PROBLEMS TO SOLVE>
• A. Determine whether each of the following statements agrees with the article on Caterpillar. For each, answer yes or no and quote the words of the article that decide it: (i) Caterpillar has raised its dividend for 31 consecutive years; (ii) the industrial sector has outperformed the S&P 500 in recent years; (iii) the author's previous article on the company was written on August 20.
• B. According to the article on Caterpillar, what has the company returned over the past ten years?
• C. Write a continuation of the article on Caterpillar, beginning after its final sentence.

Why Caterpillar Is The Industrial Giant I’m Betting On For The Next Decade
Summary:
- Caterpillar’s resilience against cyclical headwinds is impressive, driven by innovation, a strong balance sheet, and a commitment to shareholder value.
- Despite short-term revenue declines, Caterpillar’s focus on AI, connected assets, and digital tools positions it for long-term growth.
- Strong dividend growth and aggressive buybacks enhance shareholder value, with a 31-year streak of dividend hikes and a healthy payout ratio.
- Caterpillar’s ability to adapt to long-term trends like AI power demand and potential cyclical upswing suggests continued solid returns.
Introduction
“Cyclical headwinds.“
I have used these two words in many articles this year, as big parts of the economy did not enjoy the benefits that came with artificial intelligence and other secular trends.
This includes the industrial sector, which has underperformed the S&P 500 in recent years, pressed by leading indicators like the ISM Manufacturing Index.
The chart below compares the ratio between the industrial ETF (XLI) and the S&P 500 (black line) to the ISM Manufacturing Index. As we can see, the market simply “didn’t care” for cyclical industrials.
With that said, some companies were surprisingly strong. This includes Caterpillar (NYSE:CAT), a very cyclical company due to its massive footprint in construction, resources, and energy/transportation.
Caterpillar has returned close to 390% over the past ten years, beating the tech-heavy S&P 500 and its industrial peers by a wide margin!
My most recent article on the company was written on August 20, titled “Dividend Resilience: Unveiling Caterpillar’s Secret Sauce.” Since then, shares have returned another 16%, ten points more than the Standard & Poor’s 500.

DATA EXTRACT>
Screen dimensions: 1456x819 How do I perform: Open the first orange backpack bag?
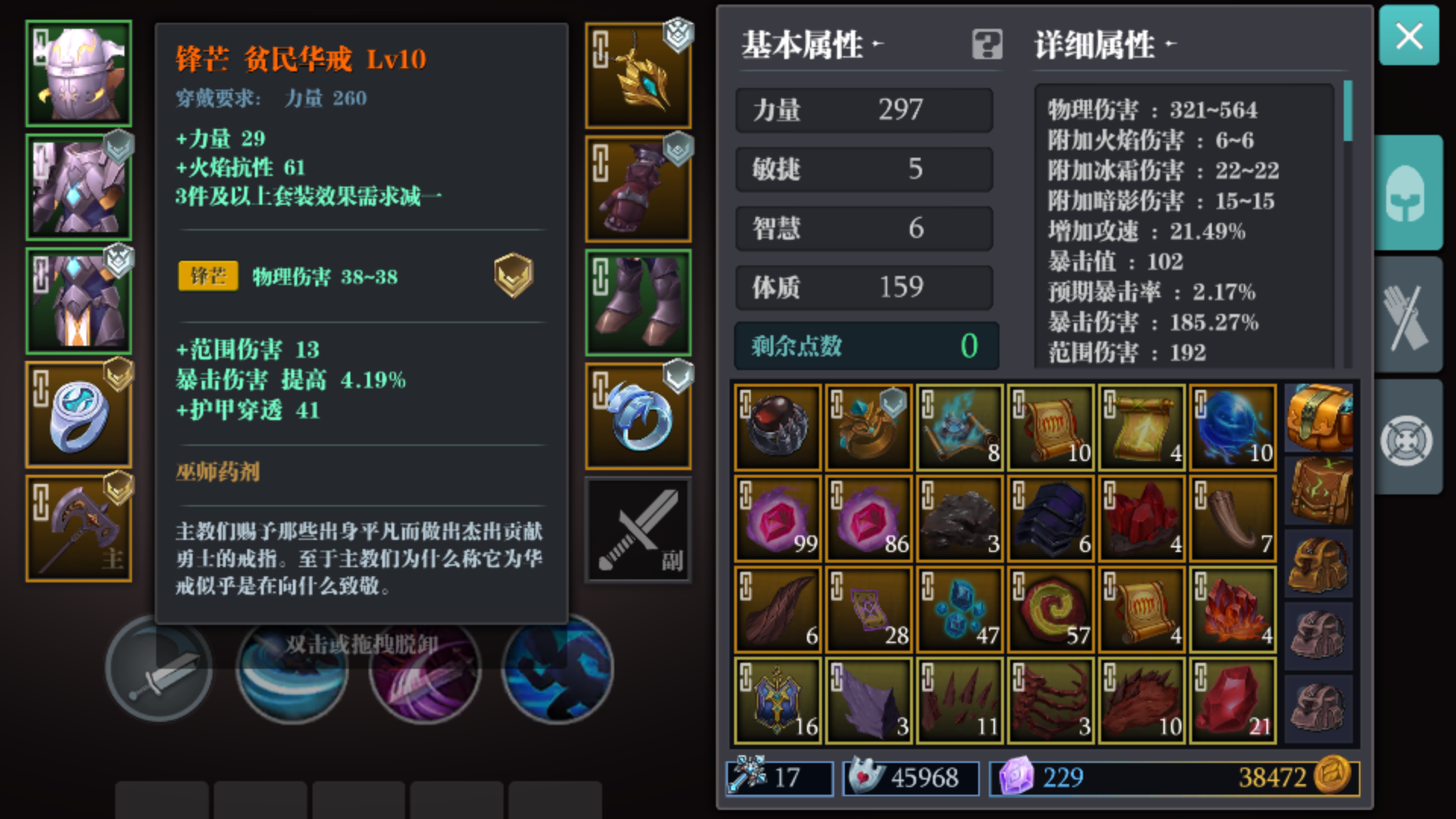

REPLIES>
• A.
(i) Yes: "a 31-year streak of dividend hikes"
(ii) No: "which has underperformed the S&P 500 in recent years"
(iii) Yes: "My most recent article on the company was written on August 20"

• B. Close to 390%.

• C.
I am currently up 200%, excluding dividends.
In this article, I’ll update my thesis, using its latest earnings, an important HQ visit of Goldman Sachs with Caterpillar, and other major developments that explain why this yellow machinery giant continues to surprise investors.
So, let’s get to it!
There’s Cyclical Weakness
While its stock price may suggest something else, Caterpillar is not immune to cyclical headwinds. Its 3Q24 earnings perfectly reflect this, as the company reported 4% lower revenues, a 9% decline in operating profits, and a 6% decline in adjusted earnings per share.
To add some details, sales to users in Construction Industries fell by 7%, with significant weakness in North America due to reduced rental fleet loading and other cyclical headwinds. However, the good news is that its dealers’ rental fleet continued to grow.
Sales in Resource Industries dropped 18%, which reflects softness in mining and heavy construction. According to the company, declines in articulated and off-highway trucks were significant contributors.
However, the company reported high product utilization rates, low numbers of parked trucks, and strong rebuild activities, which is a good indication of continued strong aftermarket demand. I expect that to last, as commodities are still at somewhat elevated levels.
Meanwhile, in Energy & Transportation, revenue was up 5%, supported by secular growth in power generation from data centers thanks to AI and cloud computing. Moreover, sales of turbines and turbine-related services in oil and gas were strong. I expect this momentum to speed up if we get a bottom in oil and gas prices in the months ahead.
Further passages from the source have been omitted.